## DIRECTIONS
Retype the passage about the shareholder derivative action word for word, starting at "Susan Lanotte is" and ending at "of fiduciary duty.".

## DOCUMENT SECTION
Susan Lanotte is a shareholder of nominal defendant Highland Capital
Global Allocation Fund (“GA Fund”), a business trust organized under the
laws of Massachusetts. Highland Capital Management Fund Advisors, L.P.
(“Advisor”), manager of the GA Fund, had the GA Fund invest in the
Highland Energy MLP Fund (“MLP Fund”)—which the Advisor also
managed—at a time when the MLP Fund’s value was dropping. Proceeding
under the federal district court’s diversity jurisdiction, Lanotte brought a
shareholder derivative action under Massachusetts law on behalf of the GA
Fund against the Advisor and five of the GA Fund’s six trustees—Timothy
Hui, Brwayn Ward, Bob Froehlich, John Honis, and Ethan Powell
(“Trustees”) (collectively, “Defendants”).1 Lanotte alleged breach of
contract and breach of fiduciary duty.

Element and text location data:
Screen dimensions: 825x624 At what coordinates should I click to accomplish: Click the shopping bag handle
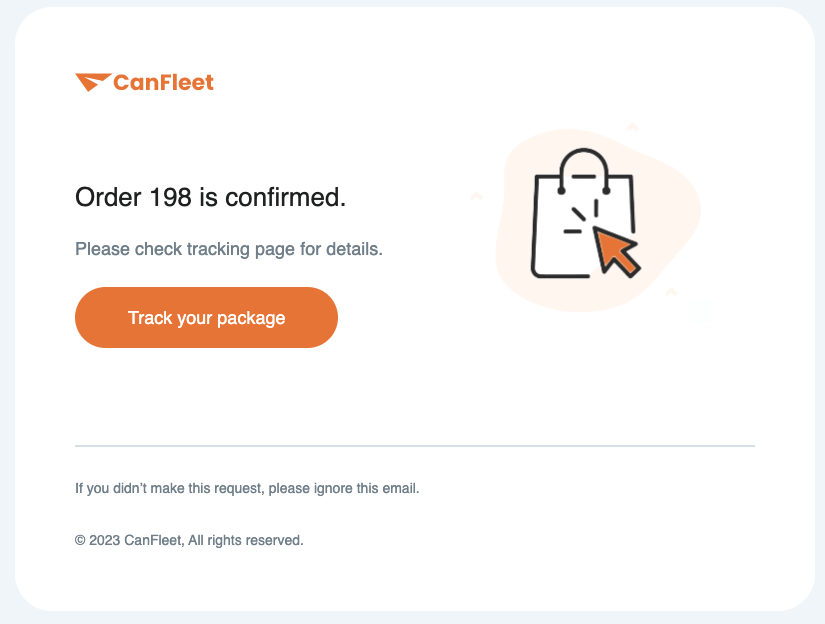[x=583, y=170]
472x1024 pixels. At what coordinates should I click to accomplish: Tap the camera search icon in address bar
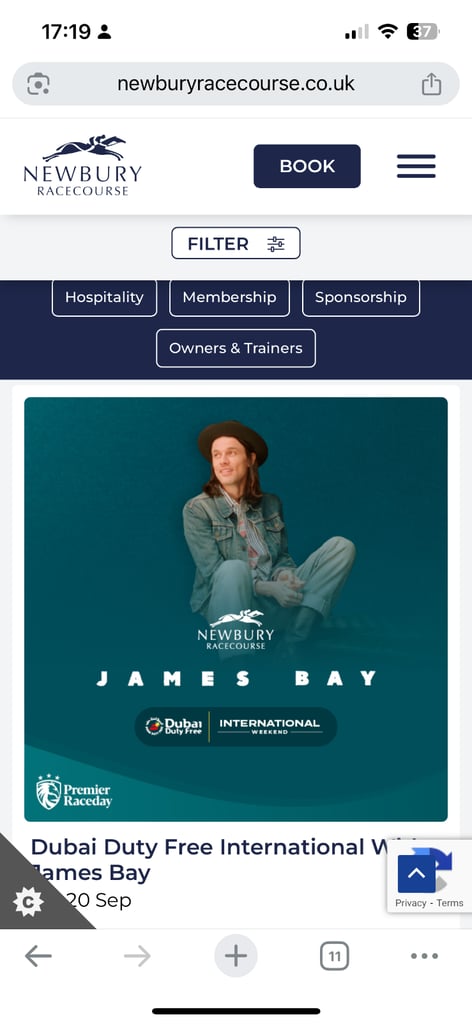point(39,84)
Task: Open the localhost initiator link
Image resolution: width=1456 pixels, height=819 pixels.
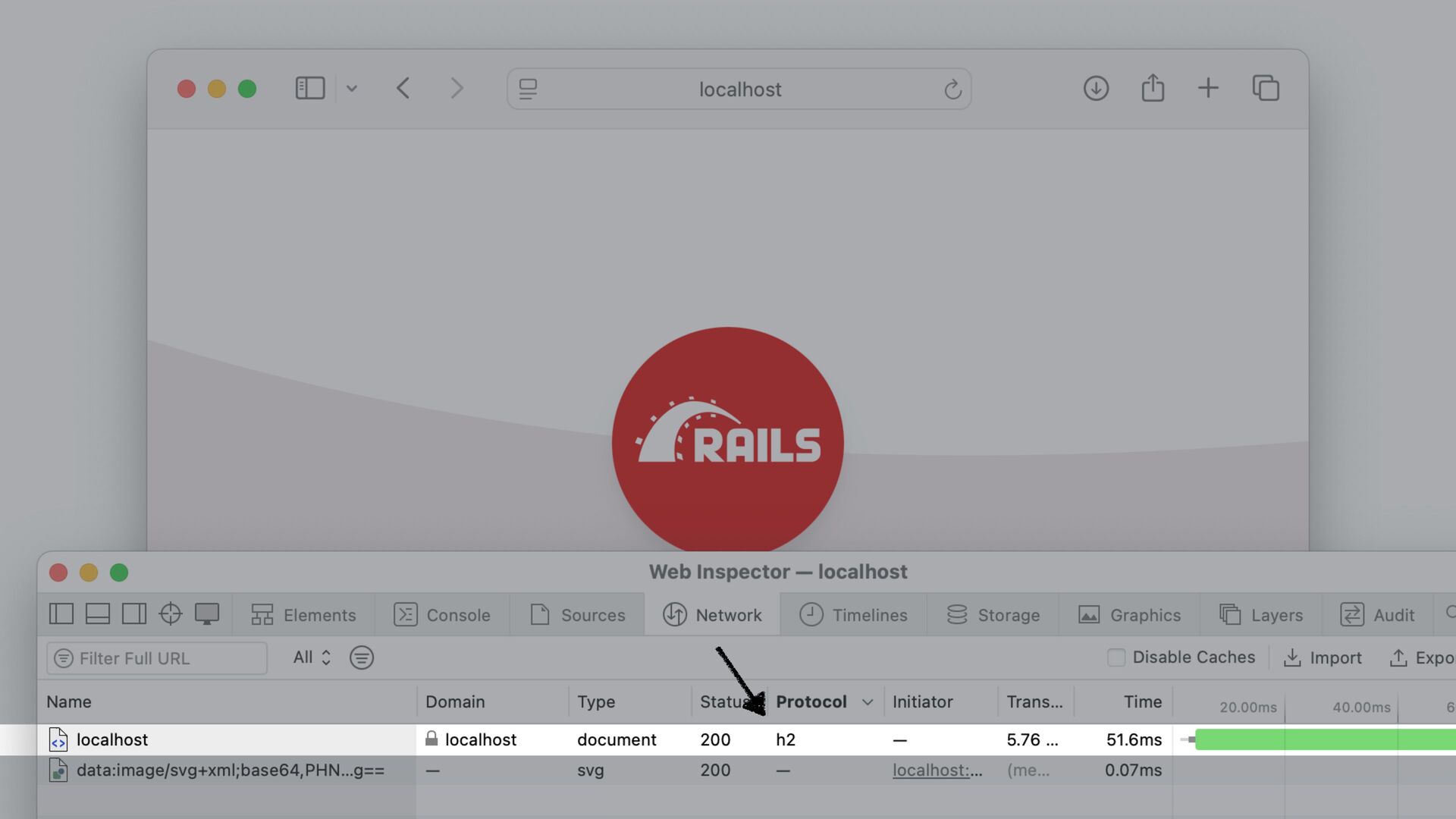Action: click(937, 770)
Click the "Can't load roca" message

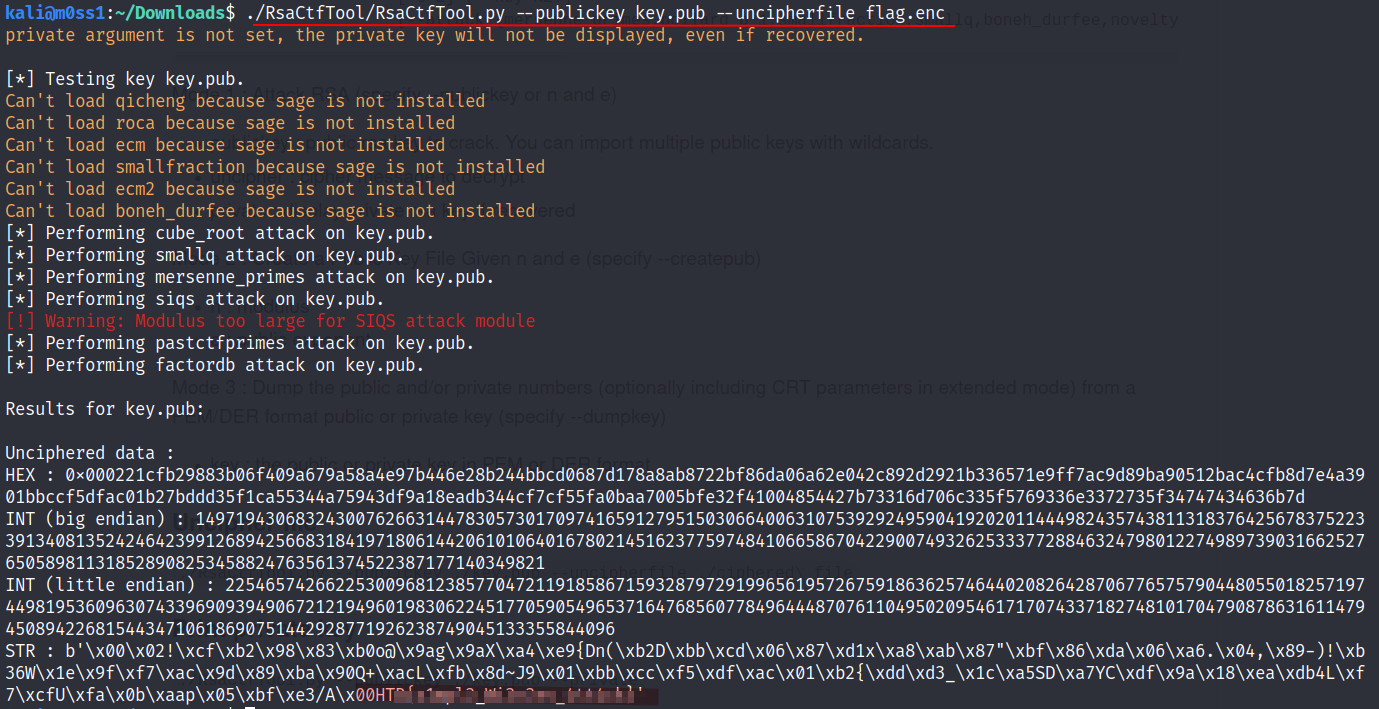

## SOLUTION TO THIS EXERCISE
Susan Lanotte is a shareholder of nominal defendant Highland Capital
Global Allocation Fund (“GA Fund”), a business trust organized under the
laws of Massachusetts. Highland Capital Management Fund Advisors, L.P.
(“Advisor”), manager of the GA Fund, had the GA Fund invest in the
Highland Energy MLP Fund (“MLP Fund”)—which the Advisor also
managed—at a time when the MLP Fund’s value was dropping. Proceeding
under the federal district court’s diversity jurisdiction, Lanotte brought a
shareholder derivative action under Massachusetts law on behalf of the GA
Fund against the Advisor and five of the GA Fund’s six trustees—Timothy
Hui, Brwayn Ward, Bob Froehlich, John Honis, and Ethan Powell
(“Trustees”) (collectively, “Defendants”).1 Lanotte alleged breach of
contract and breach of fiduciary duty.